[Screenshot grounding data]
*** Begin section ***

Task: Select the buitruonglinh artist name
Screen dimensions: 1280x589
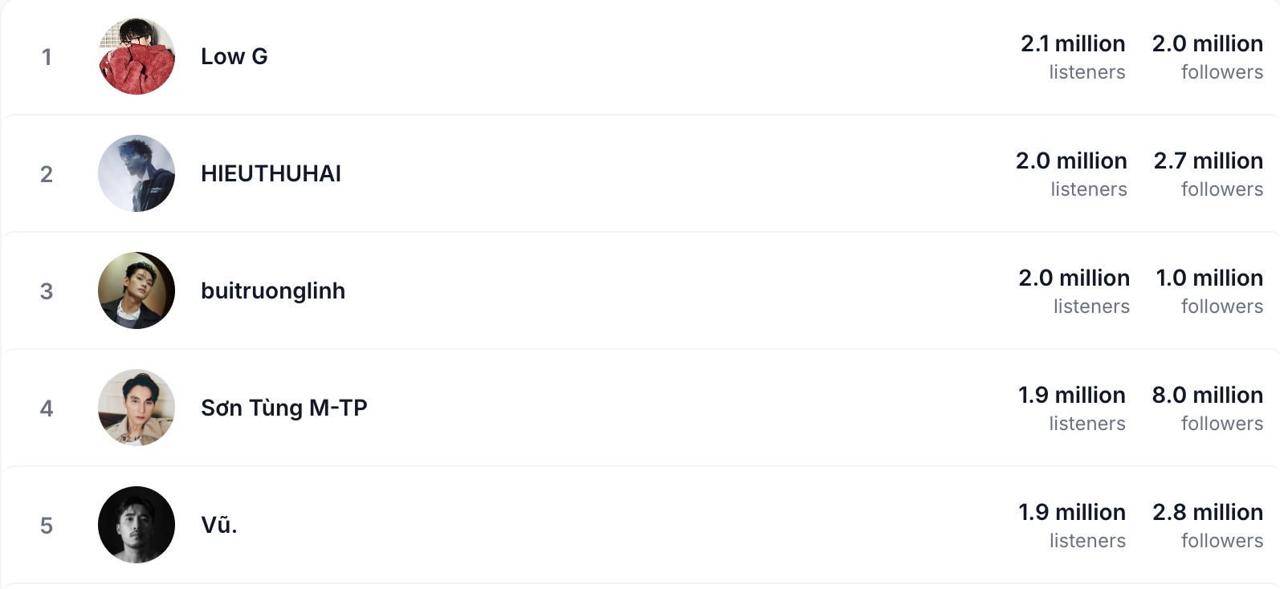Action: (273, 290)
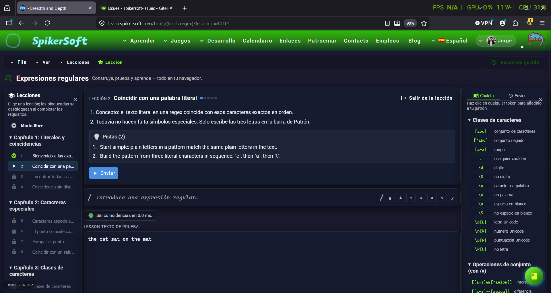Open browser extensions puzzle icon
551x293 pixels.
[x=515, y=23]
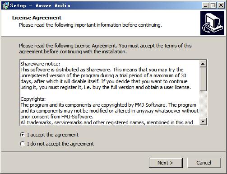The image size is (227, 174).
Task: Click the line mentioning 30 days trial period
Action: coord(103,75)
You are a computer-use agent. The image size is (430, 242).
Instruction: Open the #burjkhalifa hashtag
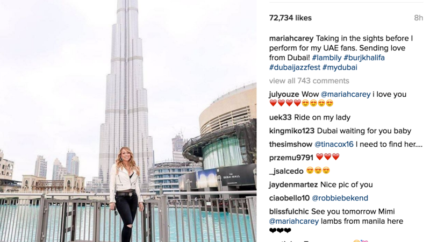[364, 58]
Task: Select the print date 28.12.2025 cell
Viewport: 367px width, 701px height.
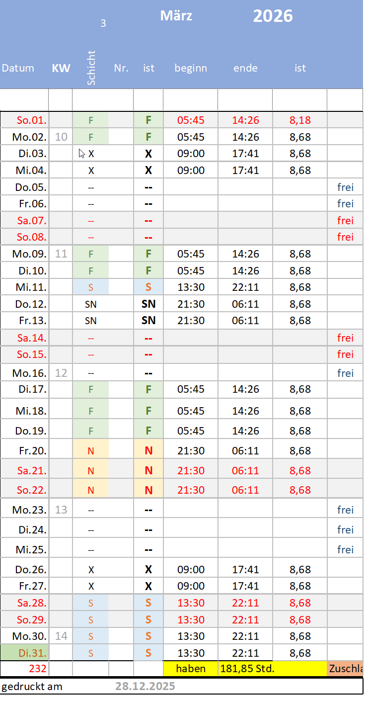Action: pyautogui.click(x=145, y=686)
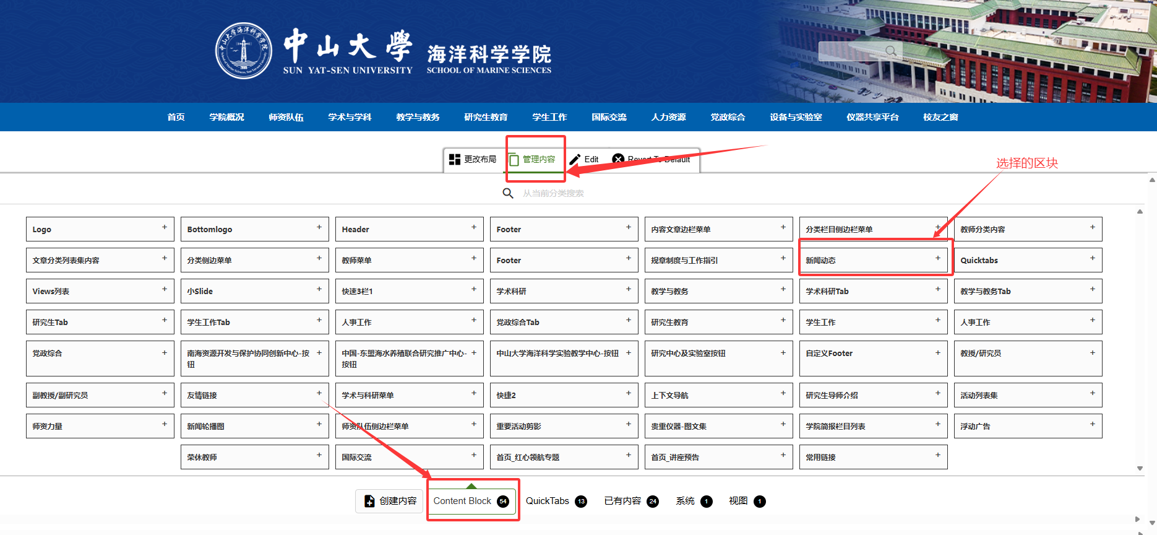Expand the 友情链接 block plus sign
Image resolution: width=1157 pixels, height=535 pixels.
(319, 393)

*** End section ***

Reproduce, word for word, the lines from the one containing "Task: Select the print date 28.12.2025 cell" through the final line above. Leave every picture out.

| PROBLEM SOLUTION |
Task: Select the print date 28.12.2025 cell
Viewport: 367px width, 701px height.
Action: pyautogui.click(x=145, y=686)
Expand the 友情链接 block plus sign
Image resolution: width=1157 pixels, height=535 pixels.
(319, 393)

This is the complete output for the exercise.